### What is needed
Go through the data and count each line that has the string "agent". Give that count alone.

Pixel coordinate grounding data

BEGIN

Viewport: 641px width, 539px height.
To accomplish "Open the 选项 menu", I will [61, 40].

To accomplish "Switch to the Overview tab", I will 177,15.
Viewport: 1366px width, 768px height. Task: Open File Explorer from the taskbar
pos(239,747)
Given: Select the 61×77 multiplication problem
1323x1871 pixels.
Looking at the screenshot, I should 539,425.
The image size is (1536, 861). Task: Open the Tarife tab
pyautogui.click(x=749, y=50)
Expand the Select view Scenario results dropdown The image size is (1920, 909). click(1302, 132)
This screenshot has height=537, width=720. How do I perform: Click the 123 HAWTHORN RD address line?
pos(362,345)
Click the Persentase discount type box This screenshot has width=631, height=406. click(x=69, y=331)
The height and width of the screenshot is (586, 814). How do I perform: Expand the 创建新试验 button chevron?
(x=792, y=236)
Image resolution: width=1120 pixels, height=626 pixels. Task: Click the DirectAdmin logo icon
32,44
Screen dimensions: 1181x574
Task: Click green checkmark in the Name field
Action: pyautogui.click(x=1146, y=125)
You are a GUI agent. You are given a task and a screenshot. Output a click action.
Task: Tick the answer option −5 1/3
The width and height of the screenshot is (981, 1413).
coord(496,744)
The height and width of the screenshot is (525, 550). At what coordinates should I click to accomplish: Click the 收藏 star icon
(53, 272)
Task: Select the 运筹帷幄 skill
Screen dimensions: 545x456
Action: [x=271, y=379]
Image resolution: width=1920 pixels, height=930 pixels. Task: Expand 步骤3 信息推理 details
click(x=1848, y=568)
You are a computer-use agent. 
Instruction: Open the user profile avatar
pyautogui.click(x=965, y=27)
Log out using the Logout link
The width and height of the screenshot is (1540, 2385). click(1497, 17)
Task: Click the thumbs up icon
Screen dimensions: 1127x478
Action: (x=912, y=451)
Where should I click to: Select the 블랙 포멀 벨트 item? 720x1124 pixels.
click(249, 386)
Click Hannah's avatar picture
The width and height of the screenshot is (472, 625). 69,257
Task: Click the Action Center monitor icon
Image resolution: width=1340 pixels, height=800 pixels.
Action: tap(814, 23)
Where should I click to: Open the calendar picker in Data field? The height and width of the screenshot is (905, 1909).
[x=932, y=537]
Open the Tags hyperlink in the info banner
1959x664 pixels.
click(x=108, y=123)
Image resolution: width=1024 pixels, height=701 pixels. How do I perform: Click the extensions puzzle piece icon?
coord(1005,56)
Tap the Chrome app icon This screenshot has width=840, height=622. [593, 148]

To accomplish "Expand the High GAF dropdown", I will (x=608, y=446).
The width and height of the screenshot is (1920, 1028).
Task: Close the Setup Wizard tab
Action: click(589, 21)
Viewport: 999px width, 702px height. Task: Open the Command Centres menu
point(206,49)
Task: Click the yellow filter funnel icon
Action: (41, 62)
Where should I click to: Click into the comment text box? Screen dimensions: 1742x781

END

### Response
2